Inmediatez e hiperrealidad. Fotos, reflexiones, experiencias
compartidas, textos, advertencias, foros. Aparentemente ya no sería necesario
interceptar a galenos ocupados en emergencias, ambulatorios o puestos de
socorro con un planteamiento repentino y desencaminado. No sería preciso
pellizcar atropelladamente conversaciones con el farmaceuta para ponerle
contexto a un conjunto de datos.
La
herramienta de Google, como todas las herramientas, trae la huella digital en
sus dientes. En lo tocante a estos dominios, es la expresión más acabada de lo
que entendemos por un arma de doble filo.

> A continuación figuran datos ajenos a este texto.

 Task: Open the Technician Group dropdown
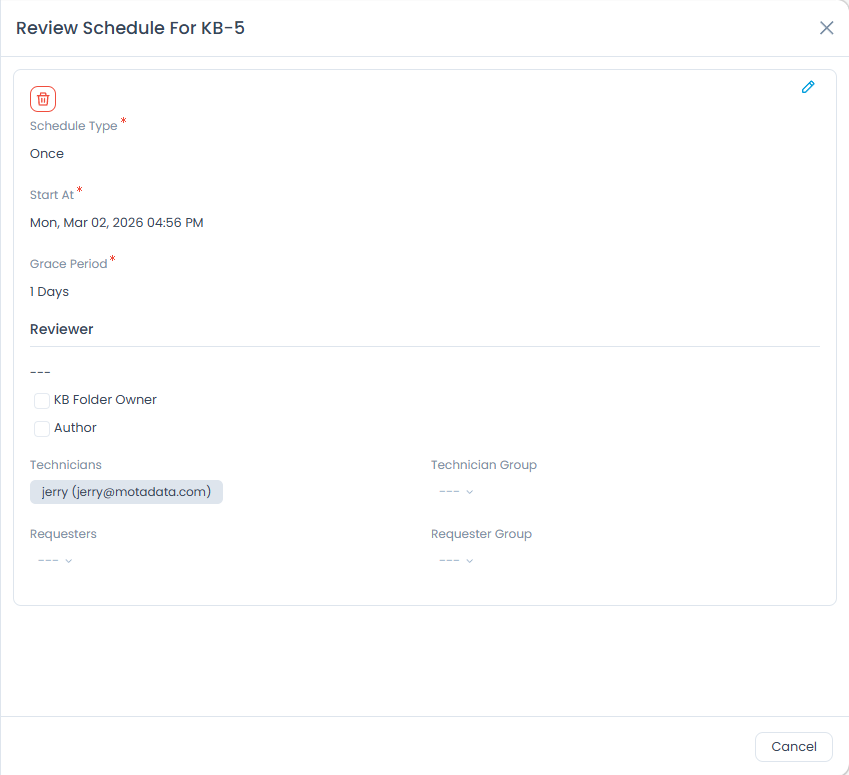[456, 492]
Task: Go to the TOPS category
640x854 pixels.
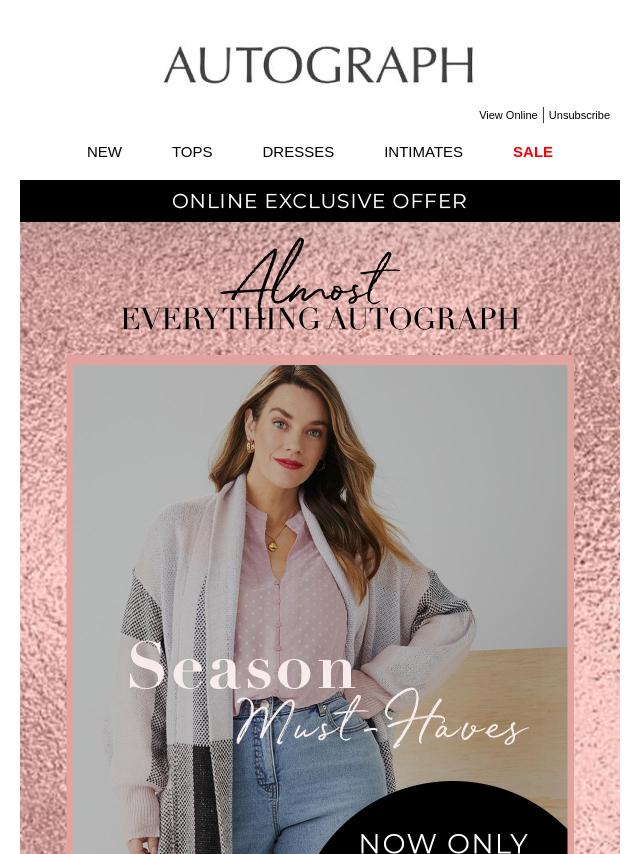Action: tap(192, 152)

Google puede, cómo no, aclarar equívocos concretos y ponerle contexto a
informaciones de carácter superficial.
Quién
se anime, sin embargo, a caminar en los fangosos pantanos de las metáforas de
la medicina: “ganglio centinela”; “intercurrencias agudas”; “bordes
fastoneados” debe saber que se expone a quedar acorralado entre tres o cuatro
hipótesis siniestras, abriéndole a lo que de seguro será una tórrida recuentas
de mortificaciones de dimensiones variables.
Amigos,
esposa, padres y hermanos. Conocidos y desconocidos: todos se ríen de muy buena
gana cuando han tenido que escuchar alguna de estas historias. Se acercan, con
cierta condescendencia, con algo de dulzura, con un punto de hartazgo: hasta
cuando, vale, no tienes nada, todo está bien, déjanos en paz, no te sabotees la
felicidad, qué pasó con el psiquiatra. La vida es algo más que un puñado de
síntomas.
Lo
cierto es que alguno de ellos nos irá llevando a todos, uno a uno, a pasear a
un lugar que no podremos recordar jamás.